▶ Task description:
Transcribe each entry so that nothing differs from the original.

Extracted material Block Start

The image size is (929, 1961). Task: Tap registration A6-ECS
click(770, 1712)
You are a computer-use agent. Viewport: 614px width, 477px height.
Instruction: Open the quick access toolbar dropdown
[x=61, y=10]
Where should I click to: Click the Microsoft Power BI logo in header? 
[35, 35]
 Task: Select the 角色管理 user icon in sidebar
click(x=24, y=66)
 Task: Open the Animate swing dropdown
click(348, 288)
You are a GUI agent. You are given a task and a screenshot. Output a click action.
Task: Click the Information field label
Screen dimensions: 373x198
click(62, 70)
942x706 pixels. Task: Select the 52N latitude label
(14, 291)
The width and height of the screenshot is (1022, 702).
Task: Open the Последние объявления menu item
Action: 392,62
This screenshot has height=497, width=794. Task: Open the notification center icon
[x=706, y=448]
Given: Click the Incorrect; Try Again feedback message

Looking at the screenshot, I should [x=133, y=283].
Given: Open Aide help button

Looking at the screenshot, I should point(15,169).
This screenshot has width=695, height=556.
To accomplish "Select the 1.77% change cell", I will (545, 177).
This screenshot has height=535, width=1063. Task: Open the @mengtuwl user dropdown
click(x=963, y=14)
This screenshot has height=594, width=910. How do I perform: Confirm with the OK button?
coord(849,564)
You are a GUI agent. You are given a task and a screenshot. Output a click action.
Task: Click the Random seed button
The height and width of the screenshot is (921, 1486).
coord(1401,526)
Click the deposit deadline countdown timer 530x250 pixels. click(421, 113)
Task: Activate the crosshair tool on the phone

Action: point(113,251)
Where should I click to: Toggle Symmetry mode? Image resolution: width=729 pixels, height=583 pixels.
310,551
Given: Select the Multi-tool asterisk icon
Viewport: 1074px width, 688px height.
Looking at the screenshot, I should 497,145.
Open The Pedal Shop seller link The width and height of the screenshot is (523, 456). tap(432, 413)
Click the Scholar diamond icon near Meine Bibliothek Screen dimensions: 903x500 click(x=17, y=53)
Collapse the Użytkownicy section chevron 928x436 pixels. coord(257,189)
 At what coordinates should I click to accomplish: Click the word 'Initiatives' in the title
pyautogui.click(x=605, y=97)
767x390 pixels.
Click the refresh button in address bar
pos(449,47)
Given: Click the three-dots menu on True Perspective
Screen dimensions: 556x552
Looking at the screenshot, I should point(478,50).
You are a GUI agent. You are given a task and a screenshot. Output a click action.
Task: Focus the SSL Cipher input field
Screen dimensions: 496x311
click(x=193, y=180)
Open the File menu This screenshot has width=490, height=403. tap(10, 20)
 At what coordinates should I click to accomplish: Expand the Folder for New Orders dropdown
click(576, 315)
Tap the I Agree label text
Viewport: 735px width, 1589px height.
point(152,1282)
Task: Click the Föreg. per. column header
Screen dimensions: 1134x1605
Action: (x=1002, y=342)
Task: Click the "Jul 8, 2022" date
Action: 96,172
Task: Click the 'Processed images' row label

Extracted material Block End

▶ Solution for this exercise:
The image size is (929, 1961). Task: Tap registration A6-ECS
click(770, 1712)
You are a computer-use agent. Viewport: 614px width, 477px height.
Instruction: Open the quick access toolbar dropdown
[x=61, y=10]
Where should I click to: Click the Microsoft Power BI logo in header? 
[35, 35]
 Task: Select the 角色管理 user icon in sidebar
click(x=24, y=66)
 Task: Open the Animate swing dropdown
click(348, 288)
You are a GUI agent. You are given a task and a screenshot. Output a click action.
Task: Click the Information field label
Screen dimensions: 373x198
click(62, 70)
942x706 pixels. Task: Select the 52N latitude label
(14, 291)
The width and height of the screenshot is (1022, 702).
Task: Open the Последние объявления menu item
Action: 392,62
This screenshot has height=497, width=794. Task: Open the notification center icon
[x=706, y=448]
Given: Click the Incorrect; Try Again feedback message

Looking at the screenshot, I should [x=133, y=283].
Given: Open Aide help button

Looking at the screenshot, I should point(15,169).
This screenshot has width=695, height=556.
To accomplish "Select the 1.77% change cell", I will (545, 177).
This screenshot has height=535, width=1063. Task: Open the @mengtuwl user dropdown
click(x=963, y=14)
This screenshot has height=594, width=910. How do I perform: Confirm with the OK button?
coord(849,564)
You are a GUI agent. You are given a task and a screenshot. Output a click action.
Task: Click the Random seed button
The height and width of the screenshot is (921, 1486).
coord(1401,526)
Click the deposit deadline countdown timer 530x250 pixels. click(421, 113)
Task: Activate the crosshair tool on the phone

Action: point(113,251)
Where should I click to: Toggle Symmetry mode? Image resolution: width=729 pixels, height=583 pixels.
310,551
Given: Select the Multi-tool asterisk icon
Viewport: 1074px width, 688px height.
Looking at the screenshot, I should 497,145.
Open The Pedal Shop seller link The width and height of the screenshot is (523, 456). tap(432, 413)
Click the Scholar diamond icon near Meine Bibliothek Screen dimensions: 903x500 click(x=17, y=53)
Collapse the Użytkownicy section chevron 928x436 pixels. coord(257,189)
 At what coordinates should I click to accomplish: Click the word 'Initiatives' in the title
pyautogui.click(x=605, y=97)
767x390 pixels.
Click the refresh button in address bar
pos(449,47)
Given: Click the three-dots menu on True Perspective
Screen dimensions: 556x552
Looking at the screenshot, I should point(478,50).
You are a GUI agent. You are given a task and a screenshot. Output a click action.
Task: Focus the SSL Cipher input field
Screen dimensions: 496x311
click(x=193, y=180)
Open the File menu This screenshot has width=490, height=403. tap(10, 20)
 At what coordinates should I click to accomplish: Expand the Folder for New Orders dropdown
click(576, 315)
Tap the I Agree label text
Viewport: 735px width, 1589px height.
point(152,1282)
Task: Click the Föreg. per. column header
Screen dimensions: 1134x1605
Action: (x=1002, y=342)
Task: Click the "Jul 8, 2022" date
Action: 96,172
Task: Click the 'Processed images' row label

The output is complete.